The MSM, sitting on their fat butts in comfy offices in the U.S., would have us think Iraq is a tumbling house of cards. Oddly enough, journalists who go over there seem to have a different opinion. Among them is Washington Post columnist David Ignatius, whose March 17 column is “Fighting Smarter In Iraq.” He agrees that for a long time we fought dumb in Iraq but, “Three years on, the U.S. military is finally becoming adept at fighting a counterinsurgency war in Iraq.”

“I had a chance to see the new counterinsurgency doctrine in practice here this week,” he wrote. “U.S. troops are handing off to the Iraqi army a growing share of the security burden. As the Iraqis step up, the Americans are stepping back into a training and advisory role.”

Writes Ignatius, “A brutal stress test came on Feb. 22, when Sunni insurgents destroyed a revered Shiite mosque in Samarra. For a moment, Iraq seemed to be slipping toward civil war, but the Iraqi army performed surprisingly well. In many areas Iraqi forces — backed up by overwhelming U.S. firepower — helped restore order.”

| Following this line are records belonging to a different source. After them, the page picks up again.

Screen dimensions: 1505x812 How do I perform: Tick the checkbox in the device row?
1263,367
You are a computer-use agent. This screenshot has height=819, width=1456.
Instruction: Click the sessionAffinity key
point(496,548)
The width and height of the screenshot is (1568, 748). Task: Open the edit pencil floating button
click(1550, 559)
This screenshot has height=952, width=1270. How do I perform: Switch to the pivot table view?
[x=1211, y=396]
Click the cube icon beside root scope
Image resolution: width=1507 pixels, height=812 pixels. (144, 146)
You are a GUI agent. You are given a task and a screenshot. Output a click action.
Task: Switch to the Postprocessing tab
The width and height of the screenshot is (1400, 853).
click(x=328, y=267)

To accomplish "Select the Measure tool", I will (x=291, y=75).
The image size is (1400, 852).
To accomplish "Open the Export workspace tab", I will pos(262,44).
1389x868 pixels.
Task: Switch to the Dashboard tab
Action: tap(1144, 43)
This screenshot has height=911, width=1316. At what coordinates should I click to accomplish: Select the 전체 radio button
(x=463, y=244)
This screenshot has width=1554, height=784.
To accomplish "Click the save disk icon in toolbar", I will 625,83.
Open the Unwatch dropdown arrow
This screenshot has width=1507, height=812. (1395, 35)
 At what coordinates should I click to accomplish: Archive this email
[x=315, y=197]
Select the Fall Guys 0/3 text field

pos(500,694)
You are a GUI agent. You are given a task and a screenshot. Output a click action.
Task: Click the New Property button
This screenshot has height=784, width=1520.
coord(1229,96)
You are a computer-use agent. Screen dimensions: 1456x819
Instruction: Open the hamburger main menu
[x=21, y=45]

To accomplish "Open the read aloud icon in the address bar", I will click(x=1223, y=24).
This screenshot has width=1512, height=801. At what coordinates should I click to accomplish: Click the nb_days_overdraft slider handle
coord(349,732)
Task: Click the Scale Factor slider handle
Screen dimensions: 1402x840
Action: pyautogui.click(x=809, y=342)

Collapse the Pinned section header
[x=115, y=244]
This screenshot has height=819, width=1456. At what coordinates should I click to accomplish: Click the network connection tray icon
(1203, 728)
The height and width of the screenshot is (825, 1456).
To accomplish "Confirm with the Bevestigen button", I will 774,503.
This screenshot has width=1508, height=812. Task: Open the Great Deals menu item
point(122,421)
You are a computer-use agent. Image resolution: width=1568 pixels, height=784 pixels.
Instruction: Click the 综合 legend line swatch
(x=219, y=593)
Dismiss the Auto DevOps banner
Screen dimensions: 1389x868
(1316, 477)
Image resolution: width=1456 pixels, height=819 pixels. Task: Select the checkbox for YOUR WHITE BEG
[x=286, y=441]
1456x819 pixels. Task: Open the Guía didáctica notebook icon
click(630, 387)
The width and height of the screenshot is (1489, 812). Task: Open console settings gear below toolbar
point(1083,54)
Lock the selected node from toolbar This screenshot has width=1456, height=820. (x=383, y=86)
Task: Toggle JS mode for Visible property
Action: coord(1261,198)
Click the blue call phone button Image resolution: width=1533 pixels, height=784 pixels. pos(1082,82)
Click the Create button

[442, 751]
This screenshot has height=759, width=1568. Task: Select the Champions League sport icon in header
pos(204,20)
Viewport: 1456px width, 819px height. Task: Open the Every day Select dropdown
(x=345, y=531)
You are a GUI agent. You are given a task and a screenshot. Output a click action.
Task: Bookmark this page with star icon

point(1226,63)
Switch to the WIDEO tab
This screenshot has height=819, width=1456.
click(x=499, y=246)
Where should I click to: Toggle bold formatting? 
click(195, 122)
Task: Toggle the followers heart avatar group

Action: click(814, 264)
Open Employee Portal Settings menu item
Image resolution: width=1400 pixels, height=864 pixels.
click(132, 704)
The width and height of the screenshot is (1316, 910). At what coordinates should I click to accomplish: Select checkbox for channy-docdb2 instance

Ignatius concludes with the obvious, that he’s only able to see so much of the war himself and “wouldn’t pretend” it’s “an accurate representation of the whole of Iraq. If that were so, the country wouldn’t be in such a mess. But this is the way this war is supposed to be going. It’s a few years late, but the new U.S. strategy is moving in the right direction.”

I’ll be going back to Iraq myself in early April with my primary mission being to observe the efficiency of the handoff to the Iraqi Security Forces. Unlike Ignatius, I’ll actually be patrolling with the troops, both U.S. and Iraqi. I, too, will only be able to provide snapshots of what I see and hear; but my snapshots should prove interesting indeed.